Write out exactly, excluding pictures, the lines from the one containing "You are a GUI" through the end of the data, both included.

Stored records:
___
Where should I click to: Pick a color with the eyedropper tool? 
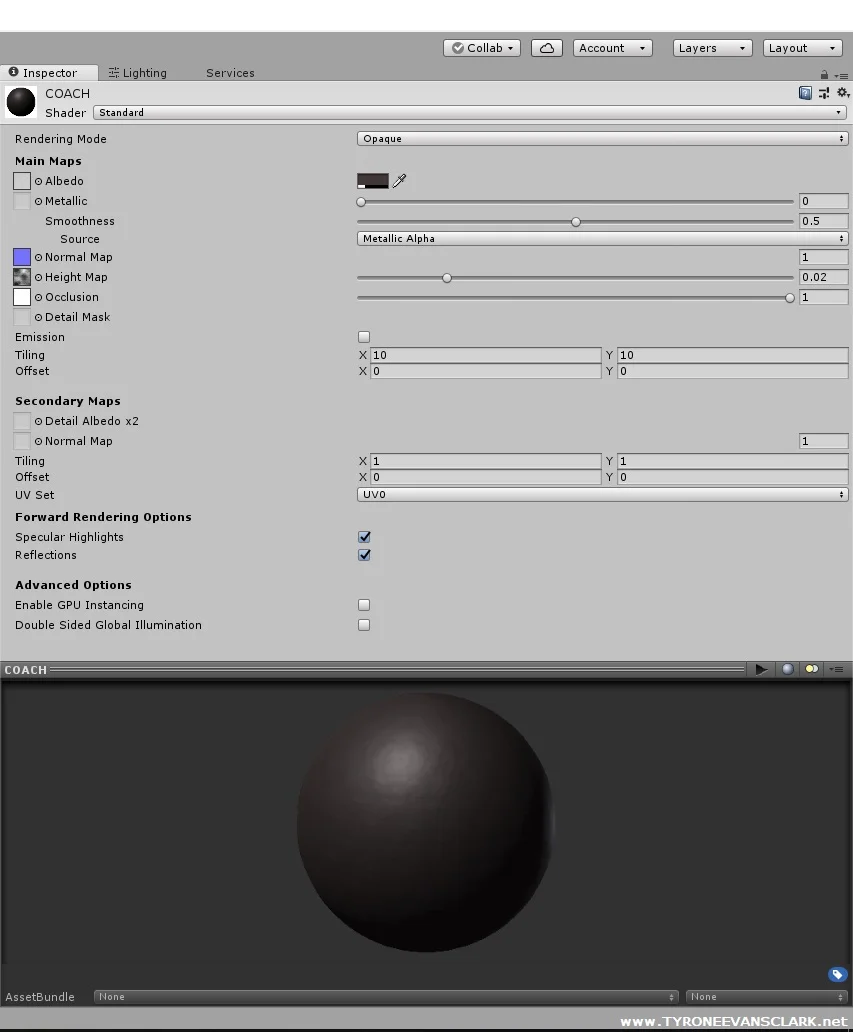coord(397,181)
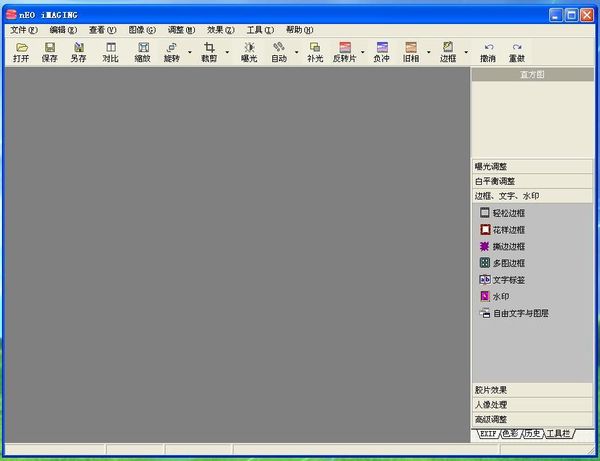
Task: Choose 花样边框 in the side panel
Action: 508,230
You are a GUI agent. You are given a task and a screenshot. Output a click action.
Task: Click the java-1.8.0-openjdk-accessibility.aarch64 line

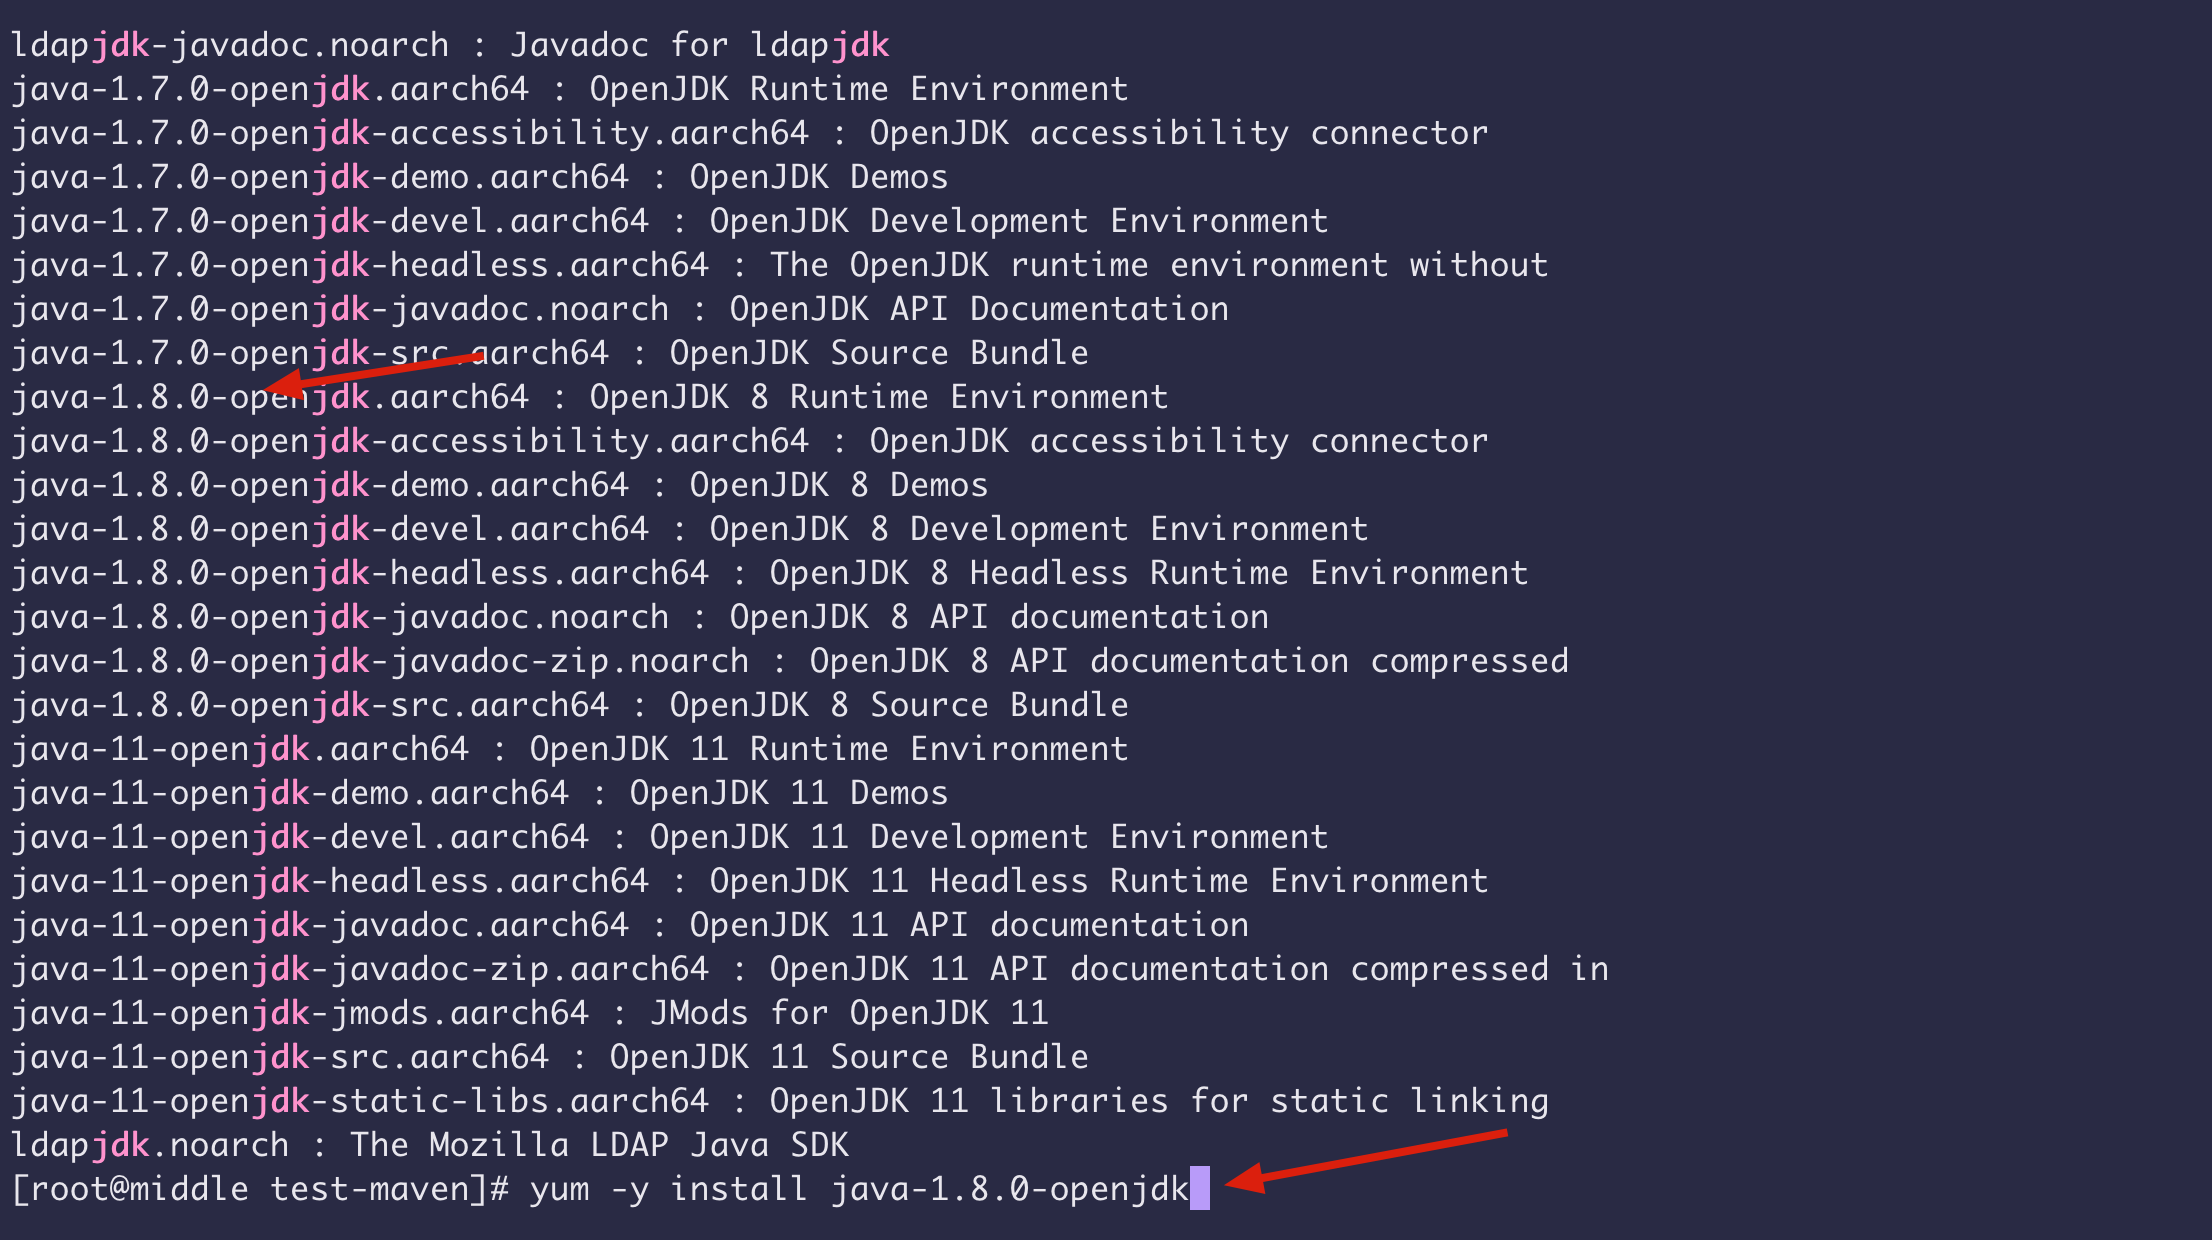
___
→ **RESULT OF THIS EXERCISE**
You are a GUI agent. You are given a task and a screenshot. Output a click action.
Task: Click the java-1.8.0-openjdk-accessibility.aarch64 line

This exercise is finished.